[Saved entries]
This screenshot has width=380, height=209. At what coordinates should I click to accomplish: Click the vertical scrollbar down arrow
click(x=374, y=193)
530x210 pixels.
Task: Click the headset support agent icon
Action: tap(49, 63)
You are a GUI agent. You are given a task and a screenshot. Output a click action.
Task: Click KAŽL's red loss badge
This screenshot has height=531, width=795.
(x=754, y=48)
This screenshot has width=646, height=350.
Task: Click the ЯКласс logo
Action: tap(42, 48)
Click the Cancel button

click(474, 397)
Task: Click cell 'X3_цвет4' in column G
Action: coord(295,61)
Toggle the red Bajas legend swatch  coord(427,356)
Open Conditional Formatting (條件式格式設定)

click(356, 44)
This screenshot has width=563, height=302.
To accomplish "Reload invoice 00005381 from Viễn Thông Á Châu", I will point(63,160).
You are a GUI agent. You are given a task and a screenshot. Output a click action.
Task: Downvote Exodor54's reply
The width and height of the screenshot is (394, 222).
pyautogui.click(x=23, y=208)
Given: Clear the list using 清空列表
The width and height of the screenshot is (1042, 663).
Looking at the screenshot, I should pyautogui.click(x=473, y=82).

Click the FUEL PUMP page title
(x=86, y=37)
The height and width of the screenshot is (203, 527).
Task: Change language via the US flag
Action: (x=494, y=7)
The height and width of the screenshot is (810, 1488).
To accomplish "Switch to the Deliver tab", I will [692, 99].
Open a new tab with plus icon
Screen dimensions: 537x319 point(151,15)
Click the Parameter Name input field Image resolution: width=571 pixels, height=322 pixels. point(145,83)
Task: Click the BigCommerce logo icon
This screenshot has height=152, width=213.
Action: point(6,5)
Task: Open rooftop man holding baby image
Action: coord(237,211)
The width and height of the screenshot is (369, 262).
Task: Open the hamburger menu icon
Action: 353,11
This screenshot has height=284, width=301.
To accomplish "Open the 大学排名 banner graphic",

__THE TASK__
Search the entries for the word "will" and gather every line where it appears.

__TASK RESPONSE__
To accomplish "Reload invoice 00005381 from Viễn Thông Á Châu", I will point(63,160).
To accomplish "Switch to the Deliver tab", I will [692, 99].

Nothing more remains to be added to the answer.